For instance, if you're an enterprise that deals with hosting and storing customer data, then your hunting strategy focuses on detecting threats pertaining to data security and intrusions. This PI therefore helps you to align your hunting program with your goals by mapping the hunts with corresponding resources/ attack model stages.

2 False positives for a hunt

Every detected threat is a win for the enterprise; we hunt threats because other detection systems can fail to discover them.

Therefore, this indicator is essential to measure the performance of a hunting technique. Automation is an indication that your hunting techniques are becoming efficient. However, even after a hunt is automated, it's essential to keep track of how many false positives have been created by those automated techniques and to check if they require improvements.

3 Number of gaps spotted and filled in the threat detection capability of traditional security solution

One of the goals of hunting is to create new automations that can hunt for threats that are missed by the existing security solutions deployed in your environment.

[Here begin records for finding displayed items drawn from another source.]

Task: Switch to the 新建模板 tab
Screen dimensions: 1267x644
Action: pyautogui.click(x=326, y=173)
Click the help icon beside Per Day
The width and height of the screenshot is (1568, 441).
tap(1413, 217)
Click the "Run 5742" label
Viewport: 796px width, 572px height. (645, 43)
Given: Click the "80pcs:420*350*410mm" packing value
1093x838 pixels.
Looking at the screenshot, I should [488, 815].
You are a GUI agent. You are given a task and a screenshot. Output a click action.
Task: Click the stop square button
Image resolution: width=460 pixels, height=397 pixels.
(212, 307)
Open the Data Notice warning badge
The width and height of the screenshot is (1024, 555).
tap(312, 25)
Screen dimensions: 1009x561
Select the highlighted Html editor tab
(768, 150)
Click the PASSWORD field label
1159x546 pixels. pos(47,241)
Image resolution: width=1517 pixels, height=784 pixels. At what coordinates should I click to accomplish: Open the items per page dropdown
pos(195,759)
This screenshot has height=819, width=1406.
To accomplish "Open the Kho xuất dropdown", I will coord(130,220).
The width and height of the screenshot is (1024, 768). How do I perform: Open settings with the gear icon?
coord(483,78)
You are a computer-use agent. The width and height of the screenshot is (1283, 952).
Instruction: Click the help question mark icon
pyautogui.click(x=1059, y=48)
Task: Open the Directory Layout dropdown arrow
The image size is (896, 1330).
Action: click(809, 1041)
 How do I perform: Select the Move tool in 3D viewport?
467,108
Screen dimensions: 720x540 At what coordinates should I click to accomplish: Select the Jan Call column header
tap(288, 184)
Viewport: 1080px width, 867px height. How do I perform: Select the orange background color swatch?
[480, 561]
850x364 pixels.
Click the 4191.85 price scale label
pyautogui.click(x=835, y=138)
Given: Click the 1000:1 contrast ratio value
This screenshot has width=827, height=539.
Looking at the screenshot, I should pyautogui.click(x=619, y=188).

Therefore, measuring the number of detection gaps identified and filled by a hunting technique is essential to meet the mission of a hunting program.

4 Insecure practices identified and corrected

Similar to the identification and fixing of detection gaps, a good hunting program should also uncover any security loopholes and bad security hygiene practices that may give attackers an opening to attack your network.

While measuring the number of bad practices detected by a hunting technique helps determine the effectiveness of the hunting program, fixing those bad practices increases the effectiveness of the hunting technique.

Making the metrics accessible

Your job doesn't end with measuring the performance in terms of metrics. These metrics need to be constantly monitored and made accessible to the entire security and operations center (SOC) team. This is where solutions with security orchestration, automation, and response (SOAR) capabilities play a crucial role. A security information and event management (SIEM) solution that has SOAR capabilities will be able to display these metrics, especially the actionable metrics, on dashboards using a combination of total counts, bar charts, pie graphs, etc. to help you assess the status of the hunting program at any given time.

It is vital to not only view the statistics of actionable metrics over a short period (daily, weekly, and monthly basis) but also monitor them long term to assess the overall performance of a hunting program.

Analyzing this dashboard facilitates easy decision-making and helps with realigning the hunting strategy wherever needed.

Regularly review the actionable metrics dashboard for the following, and perform the recommended actions.

  • More hunting backlogs: Increase the number of threat analysts, and realign tools and techniques to shorten the hunting cycle.
  • Frequent hunts on a specific data source: This could be an indication that your technique is biased towards one environment. It's time to balance your focus.
  • Increased number of false positives: Check if the automation is implemented correctly.
  • Hunting hypotheses are more than implemented hunts: Check if you have the right processes in place to implement the hunting techniques, track the findings, and remediate the threat condition. Fine-tune wherever necessary so that you can implement more hunts efficiently and quickly.

Remember, these are just a few examples of how you can interpret the metrics. What's more important is that you try to measure the metrics in whatever way possible so that you gain maximum visibility in your threat hunting process.